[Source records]
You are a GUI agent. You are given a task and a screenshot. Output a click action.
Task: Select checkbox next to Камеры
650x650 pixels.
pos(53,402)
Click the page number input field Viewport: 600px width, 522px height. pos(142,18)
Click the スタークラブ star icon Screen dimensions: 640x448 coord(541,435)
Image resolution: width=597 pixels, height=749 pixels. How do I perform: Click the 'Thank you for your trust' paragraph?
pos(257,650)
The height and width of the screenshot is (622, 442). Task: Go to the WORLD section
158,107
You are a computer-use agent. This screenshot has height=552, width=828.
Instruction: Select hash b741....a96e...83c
---
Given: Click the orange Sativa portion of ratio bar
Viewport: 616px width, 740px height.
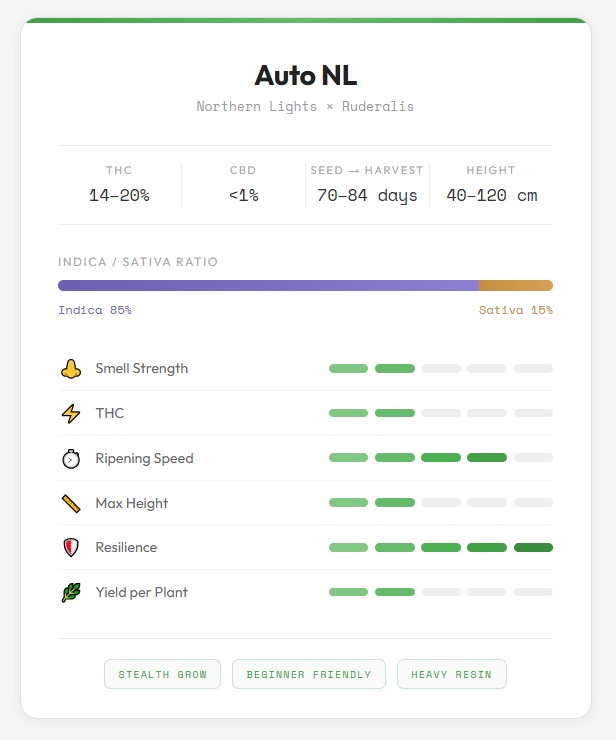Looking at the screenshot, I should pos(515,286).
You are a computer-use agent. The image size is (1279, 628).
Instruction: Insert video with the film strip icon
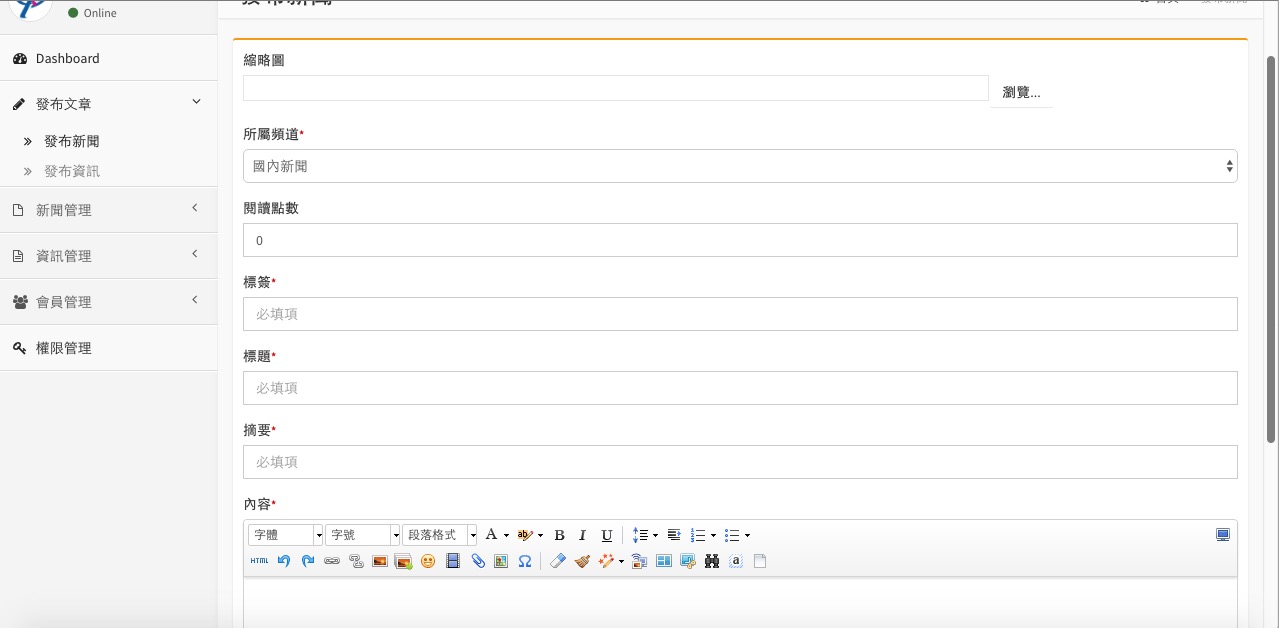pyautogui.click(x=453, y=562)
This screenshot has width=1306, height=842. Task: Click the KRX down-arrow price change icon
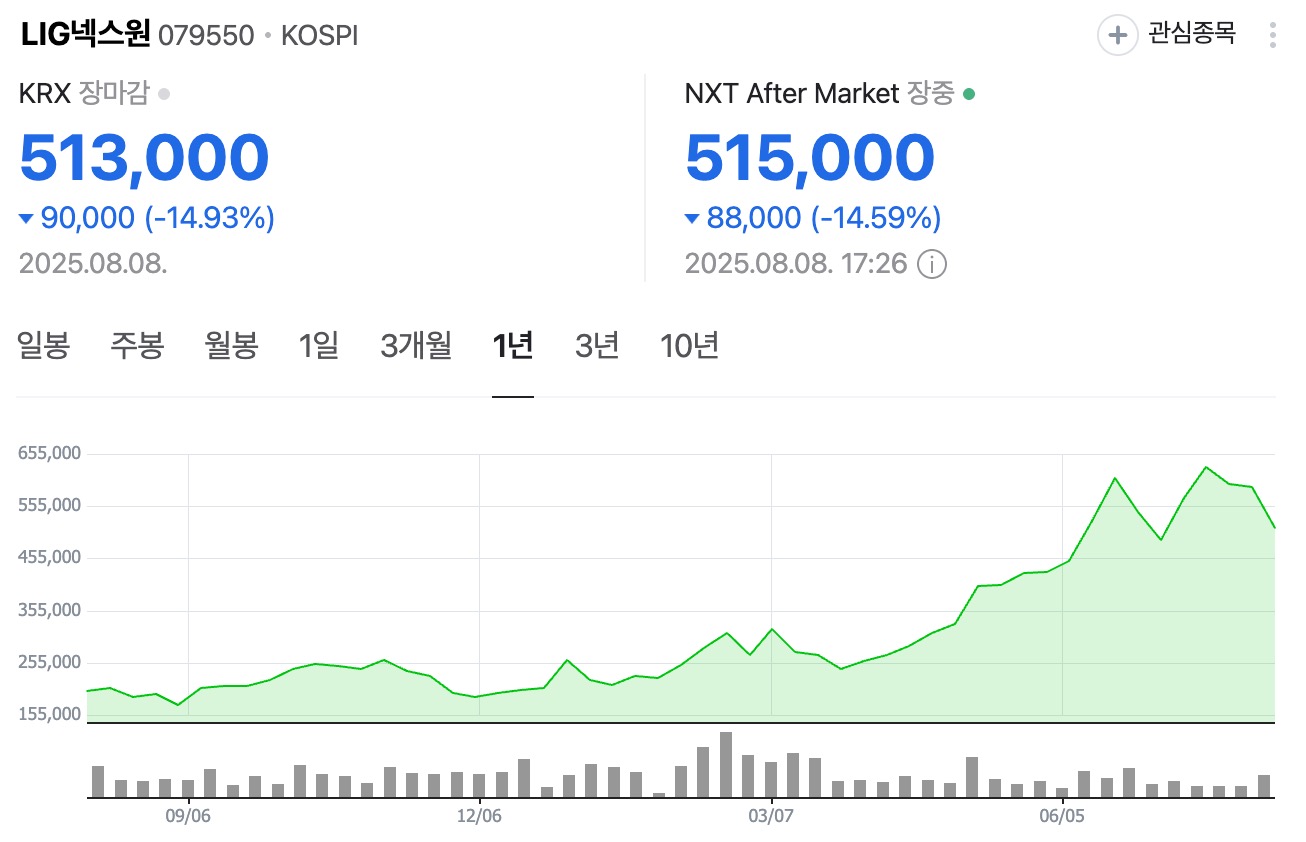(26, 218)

# Problem to work on
All that is wanted is the stretch of lines above from the one containing "Click the スタークラブ" through the one containing "Instruction: Select hash b741....a96e...83c", duplicated exactly.

# Result of this exercise
Click the スタークラブ star icon Screen dimensions: 640x448 coord(541,435)
Image resolution: width=597 pixels, height=749 pixels. How do I perform: Click the 'Thank you for your trust' paragraph?
pos(257,650)
The height and width of the screenshot is (622, 442). Task: Go to the WORLD section
158,107
You are a computer-use agent. This screenshot has height=552, width=828.
Instruction: Select hash b741....a96e...83c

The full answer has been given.